And gents, many thanks to those who offered advice - couldn't have done it without you!

And a special thanks to those who offered to come out and help - VERY much appreciated.
 
Great job well done Clarkey I've been watching with real interest,as i think mine will need doing shortly, it was good to see all the help and advice offered on here what a great forum. but think i'll need to put mine in garage to be done. all the best really glad you got sorted.I was asking on an earlier thread which were the best bushes to replace with original rubber or the plastic type as matter of interest which did you use.
 
Great job well done Clarkey I've been watching with real interest,as i think mine will need doing shortly, it was good to see all the help and advice offered on here what a great forum. but think i'll need to put mine in garage to be done. all the best really glad you got sorted.I was asking on an earlier thread which were the best bushes to replace with original rubber or the plastic type as matter of interest which did you use.
********************
## [Given exercise]
Carry on the forum thread about replacing the bushes, picking up after its final post.

(Stored entries)
********************
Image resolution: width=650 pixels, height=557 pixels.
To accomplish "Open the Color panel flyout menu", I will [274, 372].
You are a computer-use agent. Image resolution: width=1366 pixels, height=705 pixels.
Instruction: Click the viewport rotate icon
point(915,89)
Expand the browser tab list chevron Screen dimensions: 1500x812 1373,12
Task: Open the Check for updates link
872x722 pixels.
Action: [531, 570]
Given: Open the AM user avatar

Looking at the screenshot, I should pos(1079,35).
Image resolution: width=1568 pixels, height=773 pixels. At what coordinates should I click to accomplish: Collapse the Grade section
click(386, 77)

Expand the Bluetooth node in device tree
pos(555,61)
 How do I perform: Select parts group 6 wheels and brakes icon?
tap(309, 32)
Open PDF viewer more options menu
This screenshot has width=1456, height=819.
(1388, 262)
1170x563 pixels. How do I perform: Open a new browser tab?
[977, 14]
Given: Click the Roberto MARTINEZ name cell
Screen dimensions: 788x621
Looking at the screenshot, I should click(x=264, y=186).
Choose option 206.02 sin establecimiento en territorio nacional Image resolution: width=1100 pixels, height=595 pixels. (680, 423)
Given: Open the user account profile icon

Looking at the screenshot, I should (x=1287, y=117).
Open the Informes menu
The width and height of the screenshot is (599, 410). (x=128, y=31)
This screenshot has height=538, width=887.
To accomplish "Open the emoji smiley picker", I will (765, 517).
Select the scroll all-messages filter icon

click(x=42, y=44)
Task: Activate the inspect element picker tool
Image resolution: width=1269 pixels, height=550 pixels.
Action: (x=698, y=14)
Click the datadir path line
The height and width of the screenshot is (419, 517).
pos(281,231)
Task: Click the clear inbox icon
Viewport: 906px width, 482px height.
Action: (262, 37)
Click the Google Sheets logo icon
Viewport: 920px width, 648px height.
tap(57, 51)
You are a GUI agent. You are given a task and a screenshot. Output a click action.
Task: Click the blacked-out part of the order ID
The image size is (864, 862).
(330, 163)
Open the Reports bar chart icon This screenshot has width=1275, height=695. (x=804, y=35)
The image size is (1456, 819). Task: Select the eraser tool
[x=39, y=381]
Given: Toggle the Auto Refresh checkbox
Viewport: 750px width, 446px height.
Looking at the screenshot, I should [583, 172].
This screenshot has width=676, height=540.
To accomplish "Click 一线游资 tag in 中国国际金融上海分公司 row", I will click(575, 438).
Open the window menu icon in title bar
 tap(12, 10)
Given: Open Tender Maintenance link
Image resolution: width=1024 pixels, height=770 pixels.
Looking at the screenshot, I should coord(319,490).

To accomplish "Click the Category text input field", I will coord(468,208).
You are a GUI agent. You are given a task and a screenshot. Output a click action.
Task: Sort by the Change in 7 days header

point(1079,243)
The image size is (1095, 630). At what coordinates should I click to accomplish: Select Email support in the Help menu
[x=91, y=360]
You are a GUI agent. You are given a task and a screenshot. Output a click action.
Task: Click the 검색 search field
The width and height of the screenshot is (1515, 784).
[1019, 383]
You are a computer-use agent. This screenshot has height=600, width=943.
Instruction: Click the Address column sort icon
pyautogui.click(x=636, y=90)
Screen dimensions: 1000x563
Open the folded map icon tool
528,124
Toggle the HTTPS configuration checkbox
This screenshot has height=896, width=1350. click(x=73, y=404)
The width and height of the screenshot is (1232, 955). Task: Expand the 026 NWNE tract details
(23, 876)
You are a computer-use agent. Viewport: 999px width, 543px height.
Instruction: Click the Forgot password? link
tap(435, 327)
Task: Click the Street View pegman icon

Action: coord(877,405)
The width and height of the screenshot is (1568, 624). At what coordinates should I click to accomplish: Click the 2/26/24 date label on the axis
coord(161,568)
********************
## [Result of this exercise]
Easiest, Poly bush. Best, rubber.
 
Ok.... Bugger! Now have an EAS Fault that won't clear. Tried the 'door open 15 mins' thing before I did anything, looks like I didn't get it switched off in time when it started to go haywire.

I have all 4 lights, dash arrow, front is on bumpstops, rear is on high (ish). Do I need a kicker to clear this, or is there any other way? (I've searched already)
 
Any merit in pulling the pipes for the rears to put the arse on the deck to match the front? Maybe it's seeing it as a sensor fail due to the height mis-match?
 
Nope, got no P38 electronica at all.

I pulled the rear pipes, put the arse on the deck, and it appeared to partially cure it... Car now raises to what looks like 'normal' ride height but dash still says 'EAS FAULT' and I can't select any ride heights. At least it appears drivable, so I can road test the new bushes...
 
Any merit in pulling the pipes for the rears to put the arse on the deck to match the front? Maybe it's seeing it as a sensor fail due to the height mis-match?

You should have dropped axle away from body with stands still under chassis, connected pipes and let it put a bit of air in before you dropped it. Hope you have not damaged a sensor. All lamps come on when you switch on to do self check then should go out when you start engine. Excepting for the where it's at light, and the flashiing where it should be lamp.You can try dropping arse end. But it may end up needing a EASunlock or kicker to sort it.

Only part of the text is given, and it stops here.